Work order
Only the lines from the one holding "You are a computer-use agent. This" through the end of the material are to be repeated, exactly and without pictures.

Material provided
☆ ☆ ☆

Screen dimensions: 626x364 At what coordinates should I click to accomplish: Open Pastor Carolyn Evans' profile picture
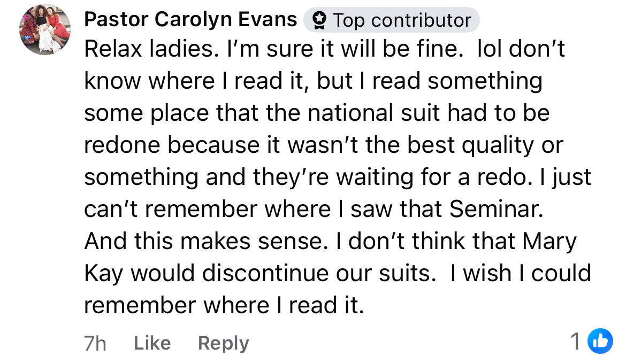point(45,29)
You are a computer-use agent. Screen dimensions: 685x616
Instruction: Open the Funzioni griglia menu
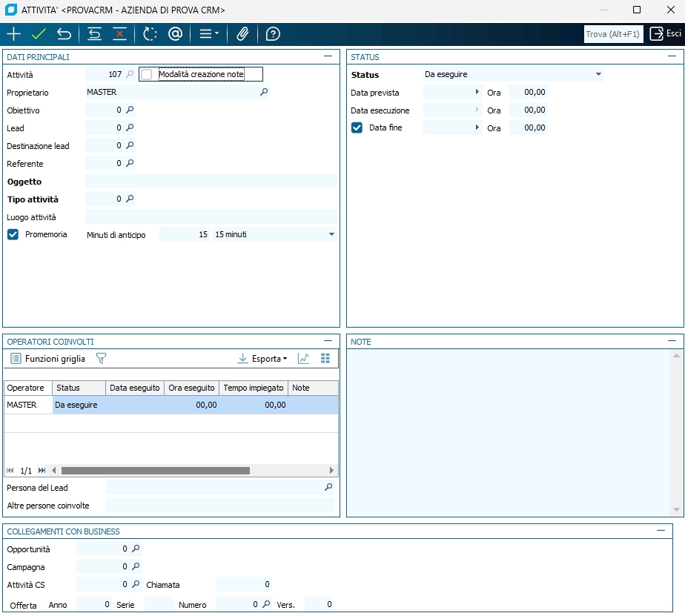47,359
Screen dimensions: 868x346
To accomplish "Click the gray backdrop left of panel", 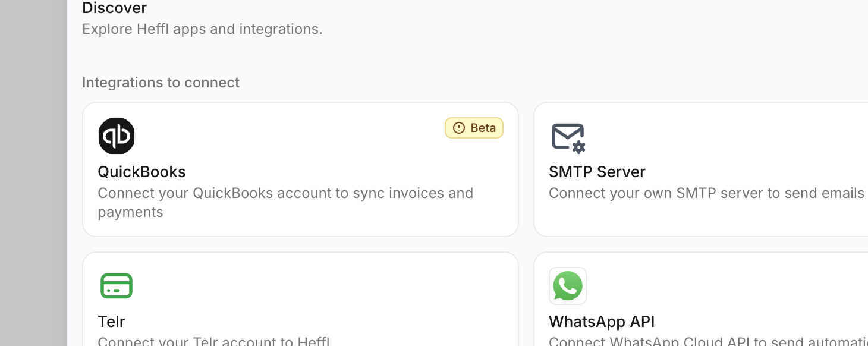I will (x=33, y=178).
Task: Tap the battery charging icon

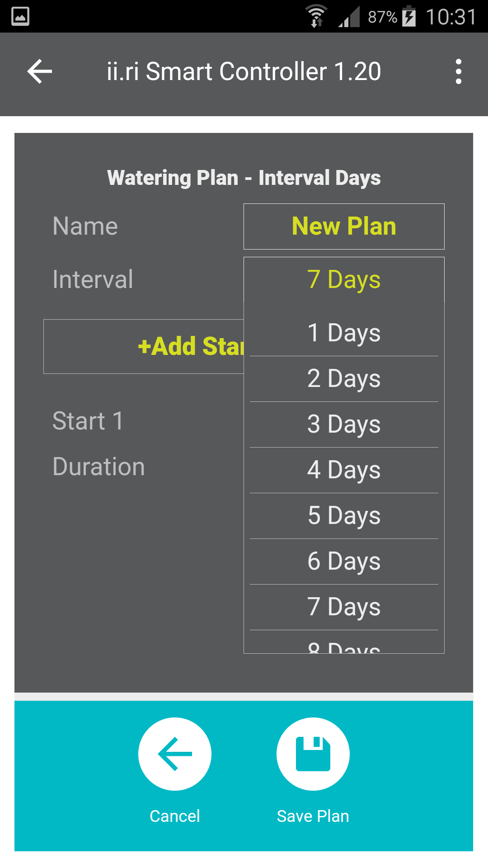Action: point(409,16)
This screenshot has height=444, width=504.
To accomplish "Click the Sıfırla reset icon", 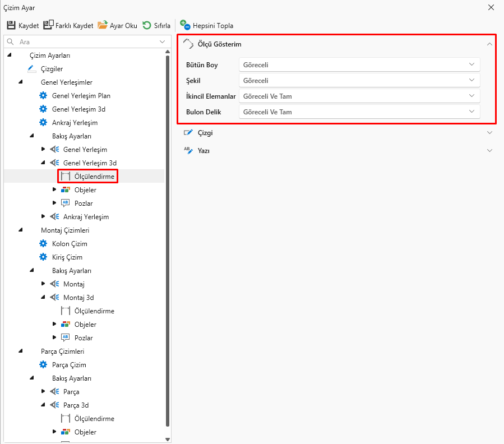I will (x=147, y=25).
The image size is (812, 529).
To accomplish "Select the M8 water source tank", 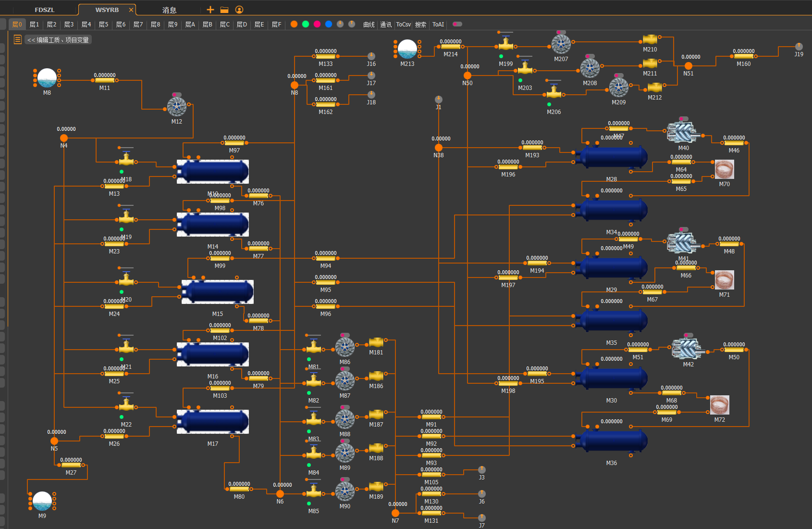I will [47, 78].
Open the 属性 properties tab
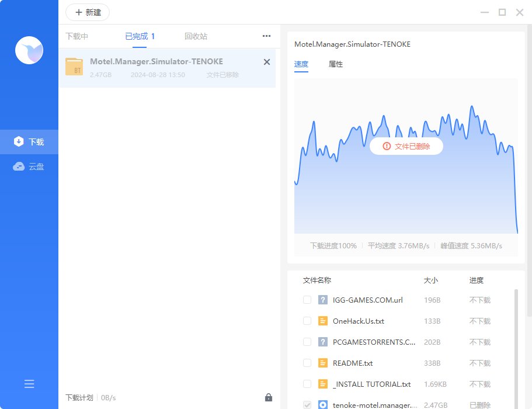 336,64
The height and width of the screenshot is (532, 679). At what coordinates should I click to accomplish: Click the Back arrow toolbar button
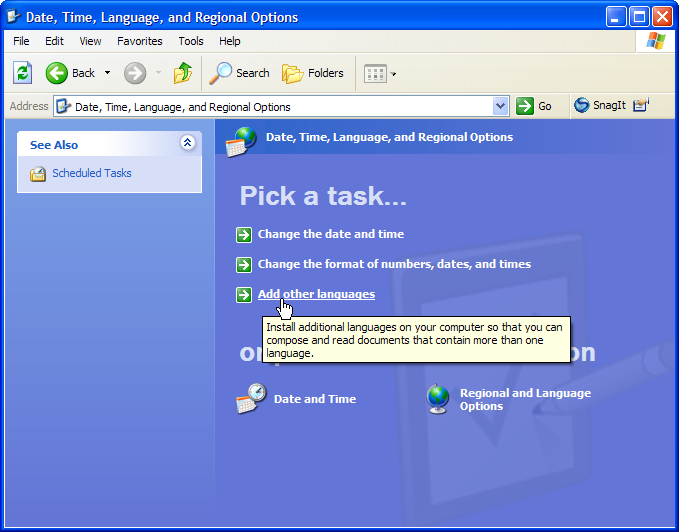70,73
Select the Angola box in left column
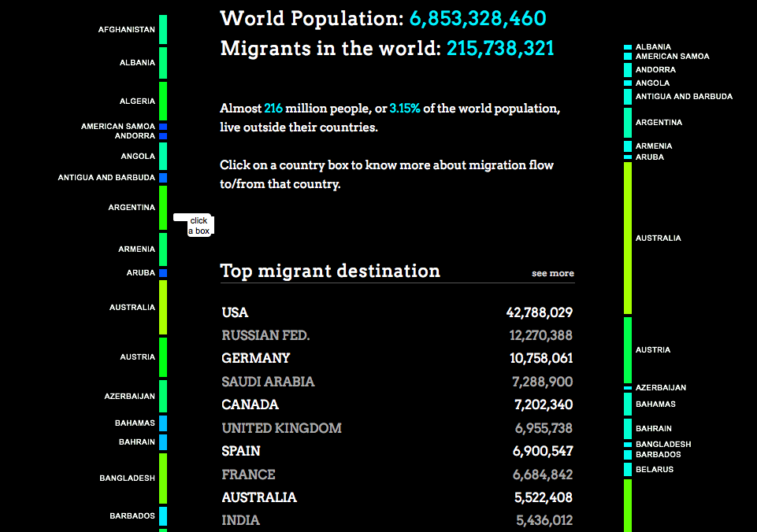757x532 pixels. point(163,157)
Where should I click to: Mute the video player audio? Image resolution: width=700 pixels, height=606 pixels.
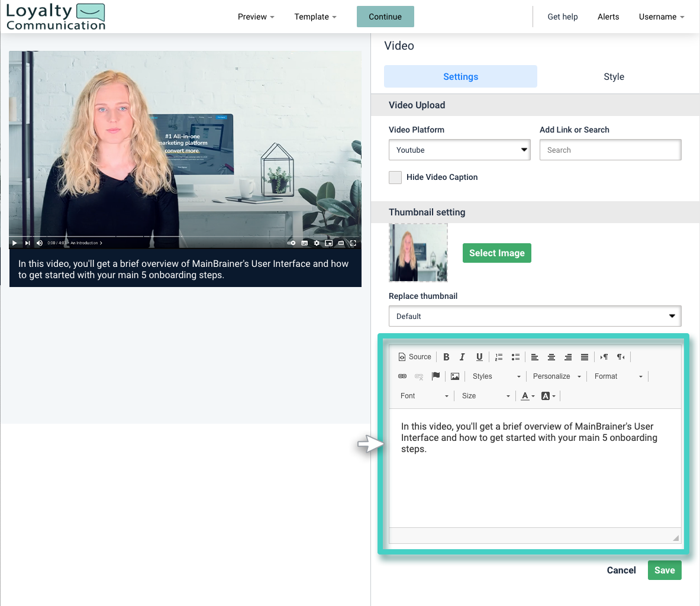[x=39, y=243]
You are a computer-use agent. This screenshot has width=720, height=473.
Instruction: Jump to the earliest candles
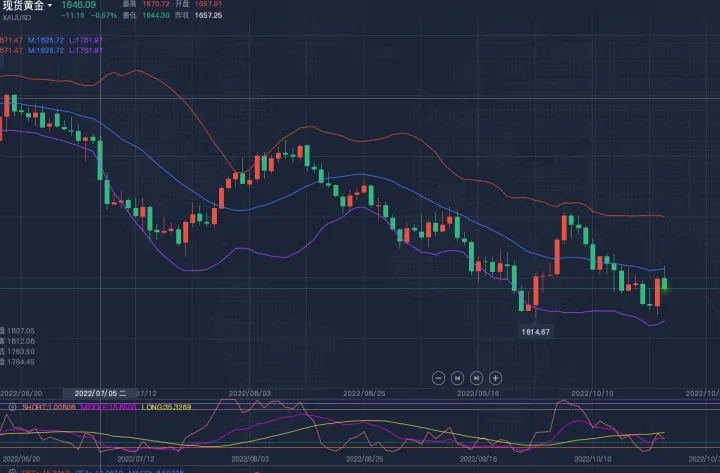click(457, 377)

☆ ☆ ☆

Exercise solution
You are a computer-use agent. This screenshot has width=720, height=473.
Instruction: Jump to the earliest candles
click(457, 377)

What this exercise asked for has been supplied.